The ClusterGroup node is designed for clustering a set of features into groups based on their similarity. It utilizes dimensionality reduction techniques followed by a clustering algorithm to categorize the data into clusters, and generates visualizations to represent the clustering and distribution of data points.

Input types

Required

  • features
    • A collection of features to be clustered. These features are the basis for the dimensionality reduction and subsequent clustering process.
    • Comfy dtype: NP_ARRAY
    • Python dtype: numpy.ndarray or similar array-like structure
  • n_components
    • The number of dimensions to reduce the feature space to before clustering. This parameter influences the granularity of the clustering process.
    • Comfy dtype: INT
    • Python dtype: int
  • min_cluster_size
    • The minimum size of clusters to be formed. This parameter helps in controlling the sensitivity of the clustering algorithm to small clusters.
    • Comfy dtype: INT
    • Python dtype: int
  • max_cluster_size
    • The maximum size of clusters to be allowed. This parameter sets an upper limit on cluster sizes, preventing overly large clusters.
    • Comfy dtype: INT
    • Python dtype: int

Output types

  • labels
    • Comfy dtype: LIST
    • The labels assigned to each data point indicating the cluster it belongs to.
    • Python dtype: numpy.ndarray
  • clustering_img
    • Comfy dtype: IMAGE
    • A visualization of the clustered data points, with different colors representing different clusters.
    • Python dtype: object
  • distribution_img
    • Comfy dtype: IMAGE
    • A bar plot showing the distribution of data points across the top-level categories or clusters.
    • Python dtype: object

Usage tips

  • Infra type: GPU
  • Common nodes: unknown

Source code

class ClusterGroup:
    @classmethod
    def INPUT_TYPES(s):
        return {
            "required": {
                "features": ("NP_ARRAY", ),
                "n_components": ("INT", {"default": 4, "min": 1}),
                "min_cluster_size": ("INT", {"default": 400, "min": 1}),
                "max_cluster_size": ("INT", {"default": 30000, "min": 1}),
            }
        }

    RETURN_TYPES = ("LIST", "IMAGE", "IMAGE")
    RETURN_NAMES = ("labels", "clustering_img", "distribution_img")

    FUNCTION = "claster"
    CATEGORY = f"{MENU_NAME}/CLUSTERING"

    def claster(self, features, n_components, min_cluster_size, max_cluster_size):
        try:
            umap_reducer = umap.UMAP(random_state=42, n_components=n_components)
            X_umap = umap_reducer.fit_transform(features)
            projection = TSNE().fit_transform(X_umap)

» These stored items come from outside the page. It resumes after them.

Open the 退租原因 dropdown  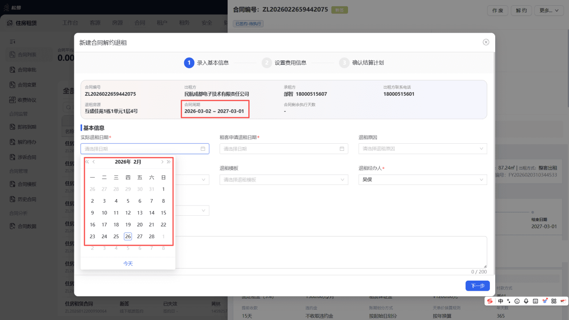pyautogui.click(x=423, y=149)
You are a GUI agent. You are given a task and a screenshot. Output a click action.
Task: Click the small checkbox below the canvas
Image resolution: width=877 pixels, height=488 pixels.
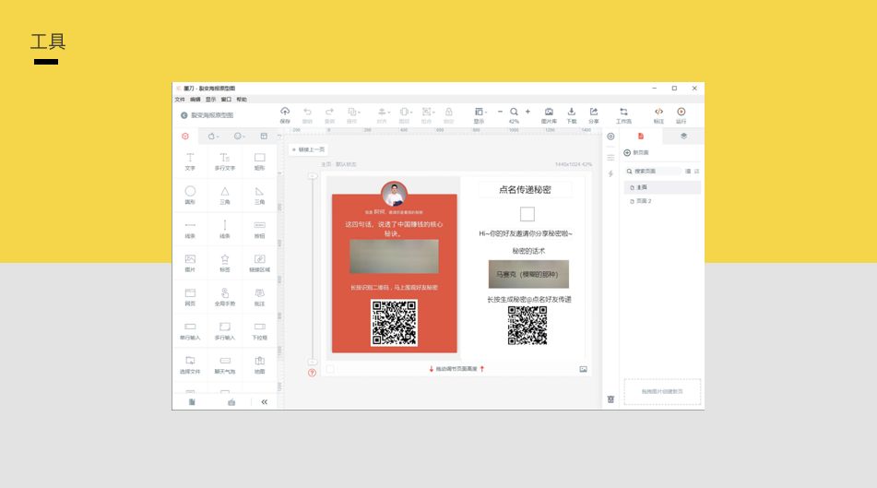point(330,369)
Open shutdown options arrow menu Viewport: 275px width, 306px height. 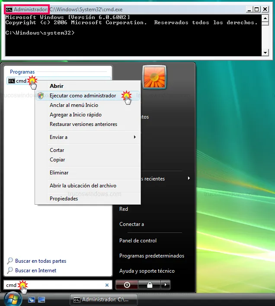click(x=165, y=285)
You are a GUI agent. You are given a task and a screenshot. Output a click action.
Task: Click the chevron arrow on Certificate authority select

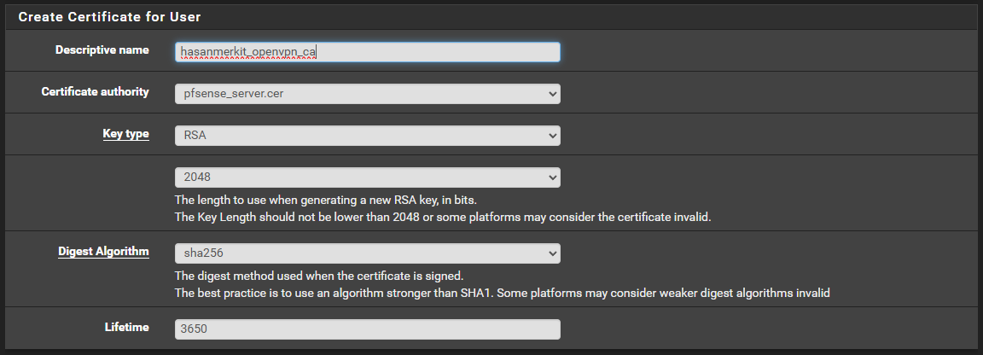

            # Apply HDBSCAN for clustering
            clusterer = hdbscan.HDBSCAN(
                min_cluster_size=min_cluster_size,
                max_cluster_size=max_cluster_size,
            )
            labels = clusterer.fit_predict(X_umap)

            # Visualize the clustering results with different colors for each category
            plt.figure(figsize=(12, 8))
            palette = sns.color_palette("hsv", len(set(labels)))
            sns.scatterplot(x=projection[:, 0], y=projection[:, 1], hue=labels, legend='full', palette=palette)
            plt.title('UMAP Clustering with HDBSCAN')
            plt.legend(title='Top Category')
            buf = BytesIO()
            plt.savefig(buf, format='png')
            buf.seek(0)
            clustering_img = pil2tensor(Image.open(buf))

            # Count the number of items in each top-level category
            category_counts = pd.Series(labels).value_counts().reset_index()
            category_counts.columns = ['top_category', 'count']

            # Plot the bar plot
            plt.figure(figsize=(12, 8))
            sns.barplot(x='top_category', y='count', data=category_counts, palette='viridis')
            plt.title('Number of Items in Each Top-Level Category')
            plt.xlabel('Top-Level Category')
            plt.ylabel('Number of Items')
            plt.xticks(rotation=90)
            buf = BytesIO()
            plt.savefig(buf, format='png')
            buf.seek(0)
            distribution_img = pil2tensor(Image.open(buf))
        except:
            black_img = Image.new("RGB", (100, 100), (0, 0, 0))
            return ([], pil2tensor(black_img), pil2tensor(black_img))
        return (labels, clustering_img, distribution_img)